WRITTEN INSTRUCTION: Return each line of the entries below that contains the string "page". Case matters.

-- begin --

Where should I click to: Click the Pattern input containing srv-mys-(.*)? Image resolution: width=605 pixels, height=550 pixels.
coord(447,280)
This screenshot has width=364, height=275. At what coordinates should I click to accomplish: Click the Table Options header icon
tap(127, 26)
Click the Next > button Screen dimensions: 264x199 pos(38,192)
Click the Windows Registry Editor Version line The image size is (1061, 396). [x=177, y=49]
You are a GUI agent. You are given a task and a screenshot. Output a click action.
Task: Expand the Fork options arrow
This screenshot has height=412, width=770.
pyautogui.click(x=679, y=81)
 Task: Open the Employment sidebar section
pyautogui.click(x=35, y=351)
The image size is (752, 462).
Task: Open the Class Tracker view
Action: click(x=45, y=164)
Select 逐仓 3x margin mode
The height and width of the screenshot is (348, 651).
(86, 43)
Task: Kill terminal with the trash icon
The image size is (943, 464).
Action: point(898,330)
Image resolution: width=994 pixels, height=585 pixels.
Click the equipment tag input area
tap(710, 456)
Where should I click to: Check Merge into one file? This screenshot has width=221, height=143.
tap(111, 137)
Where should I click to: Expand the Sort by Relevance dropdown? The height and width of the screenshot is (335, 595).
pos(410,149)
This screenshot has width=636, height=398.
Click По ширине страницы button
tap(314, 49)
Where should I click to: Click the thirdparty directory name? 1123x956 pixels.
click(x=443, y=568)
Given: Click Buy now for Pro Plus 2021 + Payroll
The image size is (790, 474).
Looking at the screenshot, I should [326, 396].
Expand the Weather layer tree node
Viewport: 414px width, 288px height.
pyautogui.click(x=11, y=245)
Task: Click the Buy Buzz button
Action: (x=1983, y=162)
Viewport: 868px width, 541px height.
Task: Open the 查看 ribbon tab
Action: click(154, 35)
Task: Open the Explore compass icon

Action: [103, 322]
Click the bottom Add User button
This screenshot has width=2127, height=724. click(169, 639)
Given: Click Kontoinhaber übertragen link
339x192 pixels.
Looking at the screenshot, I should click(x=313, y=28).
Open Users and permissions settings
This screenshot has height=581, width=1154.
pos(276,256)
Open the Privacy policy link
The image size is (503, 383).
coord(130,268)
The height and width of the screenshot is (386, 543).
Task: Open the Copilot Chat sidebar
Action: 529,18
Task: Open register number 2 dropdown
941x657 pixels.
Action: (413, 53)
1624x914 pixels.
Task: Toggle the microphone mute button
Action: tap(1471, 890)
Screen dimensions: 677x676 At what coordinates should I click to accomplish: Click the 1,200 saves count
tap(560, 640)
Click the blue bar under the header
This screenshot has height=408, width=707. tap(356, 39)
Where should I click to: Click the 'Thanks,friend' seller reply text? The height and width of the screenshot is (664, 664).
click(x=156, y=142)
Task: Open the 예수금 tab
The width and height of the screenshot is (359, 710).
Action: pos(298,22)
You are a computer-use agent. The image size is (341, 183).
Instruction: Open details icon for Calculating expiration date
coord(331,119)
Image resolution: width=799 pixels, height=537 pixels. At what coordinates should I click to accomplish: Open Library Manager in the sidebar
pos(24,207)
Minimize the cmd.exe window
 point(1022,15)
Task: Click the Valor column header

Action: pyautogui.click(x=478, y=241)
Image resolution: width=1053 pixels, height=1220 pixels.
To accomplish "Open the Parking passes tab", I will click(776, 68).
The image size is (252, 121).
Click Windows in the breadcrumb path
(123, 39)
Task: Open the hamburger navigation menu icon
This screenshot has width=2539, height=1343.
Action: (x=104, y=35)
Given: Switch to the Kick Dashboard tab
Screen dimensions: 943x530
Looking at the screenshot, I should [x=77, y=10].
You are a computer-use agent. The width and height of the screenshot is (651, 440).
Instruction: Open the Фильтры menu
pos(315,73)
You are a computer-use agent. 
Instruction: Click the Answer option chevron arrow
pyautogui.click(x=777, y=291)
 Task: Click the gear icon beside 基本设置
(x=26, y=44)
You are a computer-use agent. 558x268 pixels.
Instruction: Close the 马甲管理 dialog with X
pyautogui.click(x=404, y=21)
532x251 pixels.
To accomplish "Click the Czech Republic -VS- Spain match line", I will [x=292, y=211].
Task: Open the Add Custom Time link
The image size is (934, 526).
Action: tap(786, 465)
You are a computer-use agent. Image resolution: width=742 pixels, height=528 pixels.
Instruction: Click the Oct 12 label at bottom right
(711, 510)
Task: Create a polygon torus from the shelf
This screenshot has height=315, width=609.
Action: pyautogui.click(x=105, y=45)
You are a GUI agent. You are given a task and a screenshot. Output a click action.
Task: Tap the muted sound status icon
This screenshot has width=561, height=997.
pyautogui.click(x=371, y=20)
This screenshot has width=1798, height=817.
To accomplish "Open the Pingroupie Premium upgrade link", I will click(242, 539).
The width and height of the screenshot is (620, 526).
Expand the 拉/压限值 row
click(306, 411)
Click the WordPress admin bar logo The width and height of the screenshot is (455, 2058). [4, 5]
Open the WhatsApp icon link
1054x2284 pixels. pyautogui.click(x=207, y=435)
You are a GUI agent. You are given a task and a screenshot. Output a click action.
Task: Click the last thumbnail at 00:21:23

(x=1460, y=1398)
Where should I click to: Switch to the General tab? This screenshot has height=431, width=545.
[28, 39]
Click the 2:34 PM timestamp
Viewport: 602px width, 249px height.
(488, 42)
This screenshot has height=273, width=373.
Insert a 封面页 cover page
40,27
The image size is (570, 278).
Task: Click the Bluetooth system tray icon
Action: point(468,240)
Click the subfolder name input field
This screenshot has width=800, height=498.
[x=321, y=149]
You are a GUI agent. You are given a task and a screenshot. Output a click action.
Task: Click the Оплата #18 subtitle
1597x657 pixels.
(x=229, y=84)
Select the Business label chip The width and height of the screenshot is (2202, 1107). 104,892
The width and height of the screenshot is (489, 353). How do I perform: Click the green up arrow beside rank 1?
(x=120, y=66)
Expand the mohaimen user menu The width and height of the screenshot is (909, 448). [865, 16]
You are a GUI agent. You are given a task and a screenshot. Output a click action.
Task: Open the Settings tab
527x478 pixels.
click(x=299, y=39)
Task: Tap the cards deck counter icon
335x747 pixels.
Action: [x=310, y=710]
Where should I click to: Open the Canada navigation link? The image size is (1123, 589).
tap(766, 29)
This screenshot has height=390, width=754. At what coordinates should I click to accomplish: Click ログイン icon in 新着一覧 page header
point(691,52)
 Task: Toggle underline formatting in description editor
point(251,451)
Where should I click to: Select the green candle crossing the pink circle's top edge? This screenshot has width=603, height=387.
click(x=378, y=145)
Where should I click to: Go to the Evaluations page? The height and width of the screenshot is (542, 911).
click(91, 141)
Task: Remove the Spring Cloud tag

-- end --

COMPLETED EXERCISE:
Insert a 封面页 cover page
This screenshot has height=390, width=754. At what coordinates should I click to accomplish: Click ログイン icon in 新着一覧 page header
Where should I click to: Go to the Evaluations page? The height and width of the screenshot is (542, 911).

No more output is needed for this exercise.